3.4. Identifying Key Indices for Texture Quality

3.4.1. Correlation Analysis of Texture Quality Indices

A Pearson correlation study was conducted on six parameters of HZ fruit from 109 orchards. In Figure 4, red and blue indicate positive and negative correlations, respectively. Chewiness correlated positively (p < 0.01) with cohesiveness, springiness, and gumminess (correlation coefficients of 0.56, 0.83, and 0.95), springiness and gumminess (correlation coefficients of 0.76 and 0.44), and gumminess (correlation coefficient of 0.66). This indicates that as chewiness increases, so do cohesiveness, springiness, and gumminess. However, hardness was significantly and negatively correlated with (p < 0.01) and cohesiveness (p < 0.05), with correlation coefficients of up to −0.65 and −0.40, respectively, demonstrating that the cohesiveness and springiness value decrease with increasing hardness during the fruit development of HZ fruit. There was no significant relationship between adhesiveness and other indices, indicating that they have less ability to interact with each other. The correlation analysis revealed a highly substantial positive link between chewiness, cohesiveness, springiness, and gumminess.

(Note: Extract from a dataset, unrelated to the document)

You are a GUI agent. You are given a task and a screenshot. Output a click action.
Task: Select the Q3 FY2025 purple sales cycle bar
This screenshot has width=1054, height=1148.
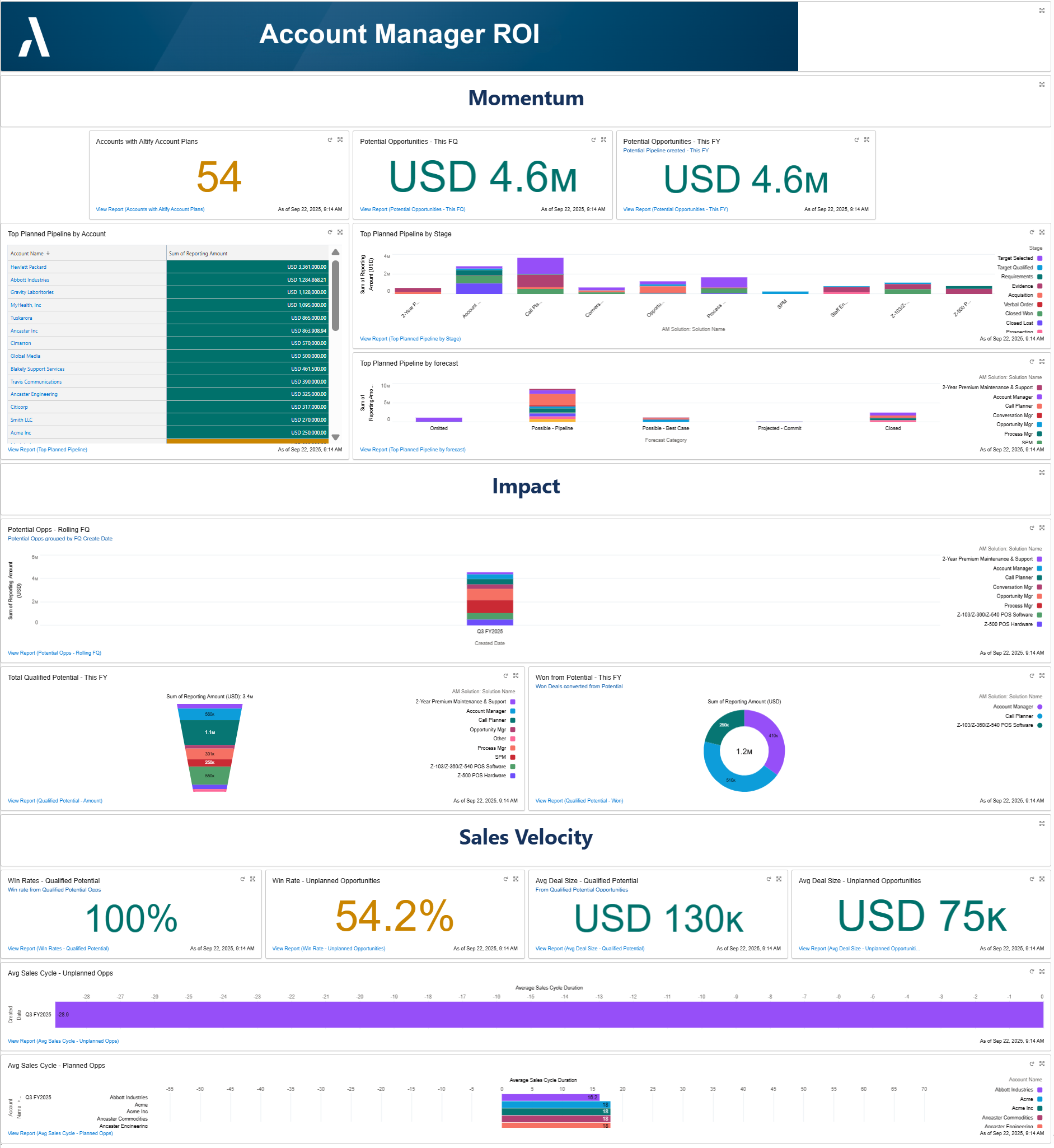coord(547,1015)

3.4.2. Stepwise Regression Analysis

Stepwise regression was used to minimize numerous linear properties such as hardness (x1), chewiness (x2), cohesiveness (x3), springiness (x4), gumminess (x5), and adhesiveness (x6) (Table 3). All of the regression equations (y1, y2, y3, y4, and y5) for chewiness, cohesiveness, springiness, and gumminess had R2 values of more than 0.55, indicating that the regression model is more reliable. The p-values for the five regression equations shown above were all below 0.001, showing that they can accurately predict the hardness, chewiness, cohesiveness, springiness, and gumminess of HZ fruit texture, respectively. The y6 has a poor R2 and p > 0.05, indicating that it cannot accurately predict the adhesiveness. The other five indicators were closely associated with the quality of fruit texture, with the exception of adhesiveness, as indicated by the results of the stepwise regression analysis.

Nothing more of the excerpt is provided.